:: TASK GOAL ::
Write out, from the entries below, exactly the lines that run between the lines holding "This screenshot has width=2003, height=1204." and "Open the notifications bell", inclusive, and stop there.

:: INPUT ::
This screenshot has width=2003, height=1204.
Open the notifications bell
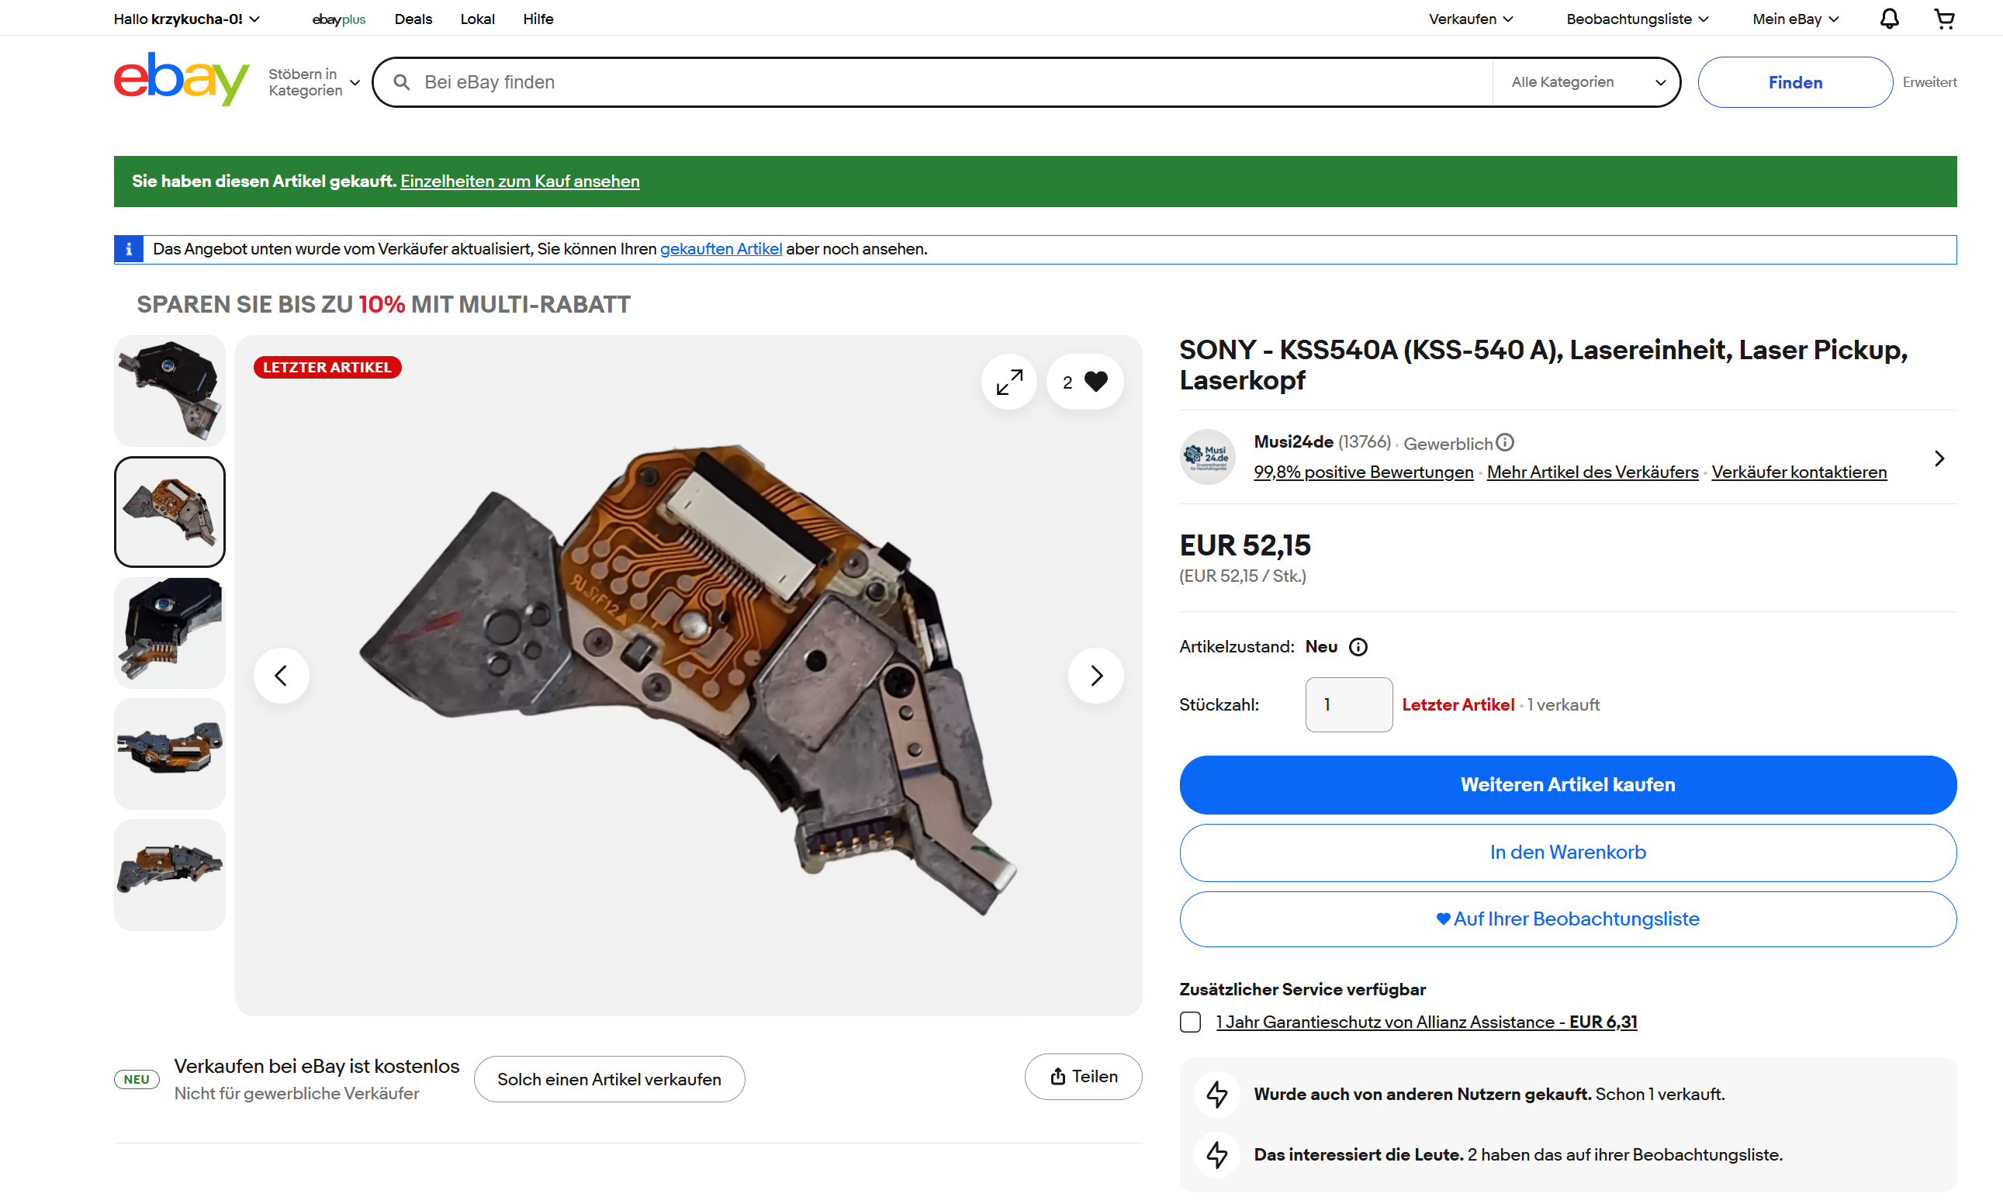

---

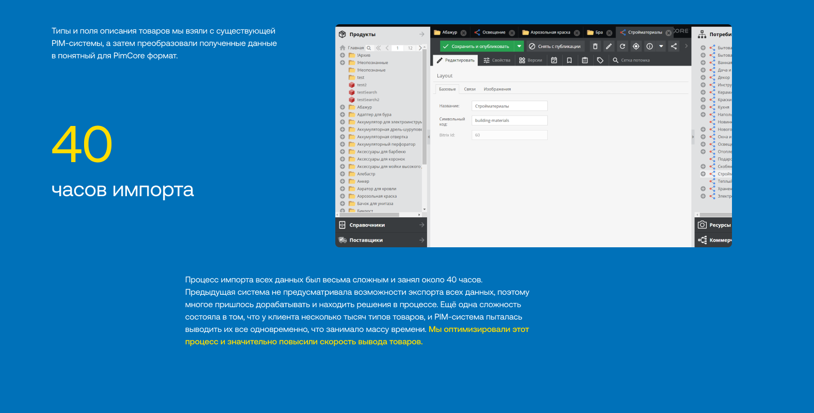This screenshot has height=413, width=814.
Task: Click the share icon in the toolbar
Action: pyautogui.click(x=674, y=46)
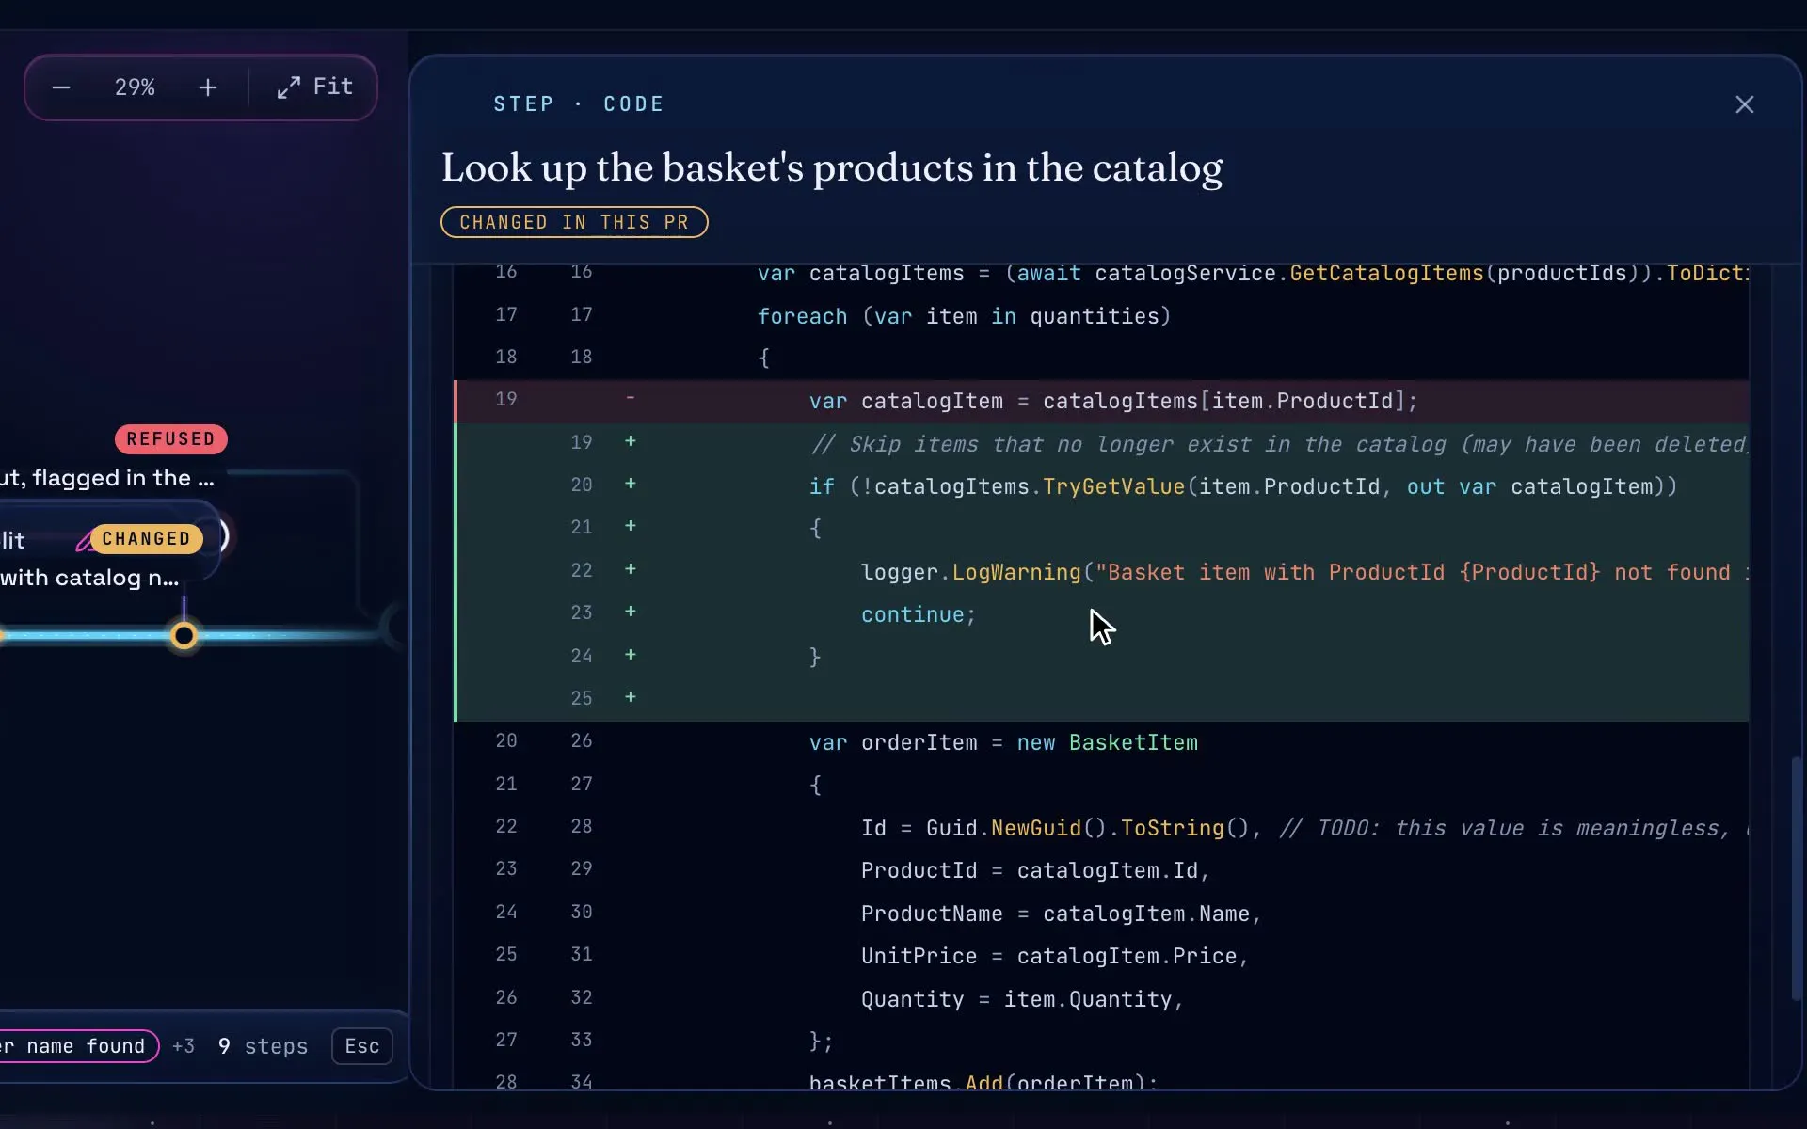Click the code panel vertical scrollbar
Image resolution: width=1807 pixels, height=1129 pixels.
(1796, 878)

...

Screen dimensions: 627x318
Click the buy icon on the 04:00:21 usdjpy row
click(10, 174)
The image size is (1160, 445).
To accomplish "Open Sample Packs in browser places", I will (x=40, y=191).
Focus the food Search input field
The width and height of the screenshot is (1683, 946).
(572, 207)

:: RESULT OF THIS EXERCISE ::
This screenshot has width=2003, height=1204.
Open the notifications bell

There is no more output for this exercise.